For HW02, you need to reduce the train data to just include Single Family homes.  Here is the code to do that

train_sf = train[(train.bldgtype == '1Fam')]  Most of you caught that and made the change for HW01.  I purposely left that in HW01 to see if you would make that reduction in the data.

For HW02, make sure when you correct the train data that you also correct the test data.  If you correct NaN in the train data, include that variable in your model and fail to correct the test NaN the result will be a missing value for your prediction.  The assignment is to make predictions for all of the test data.  My score code will find this error and it will penalize your score.  The bigger issue for you is, in the future if you do this in your work and others find the error you will lose credibility and have a very hard time ever regaining credibility.

Linear regression is well known to make predictions that are out of range.  You have to look at predictions and make sure that never happens.  Several of you included predictions that were less than 0.  That should never happen.  You have to inspect your work before others do.

I have posted a recording plus ppt slides to help you with some of the cryptic reading in the text for hw02.  See it at 

Course: Recordings    http://nwuniversity.adobeconnect.com/p3p51ctu7giw/외부 사이트로 연결합니다.
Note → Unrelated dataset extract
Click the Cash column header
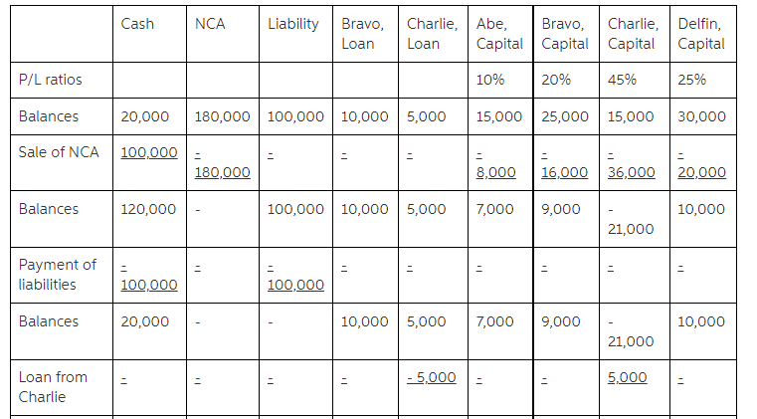[137, 24]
2] If you are attempting to use the code for SelectKBest and are getting an error message it may be due to a sneaky nan.  To find this, double click on the dataframe you are using in the upper right box labeled variable explorer.  This will open the dataframe for viewing.  Then click at the top of each column to sort the data.  Any sneaky nan's will show up at the bottom of the file.

Also, the SelectKBest code will list the data in the columns that are the best without naming the variables.  To identify the variables it shows look at the dataframe in the variable explorer again and you will see which variables are identified.

3]

The assignment is to:

"Compute actual and estimated mean price per square foot for each neighborhood.   

Group the neighborhoods by actual price per square foot. Create between 3 and 6 groups. Code a family of indicator variables for the neighborhoods to include in your multiple regression model."  

If you have trouble coding this in Python, remember you can save the file as csv and do the editing in Excel.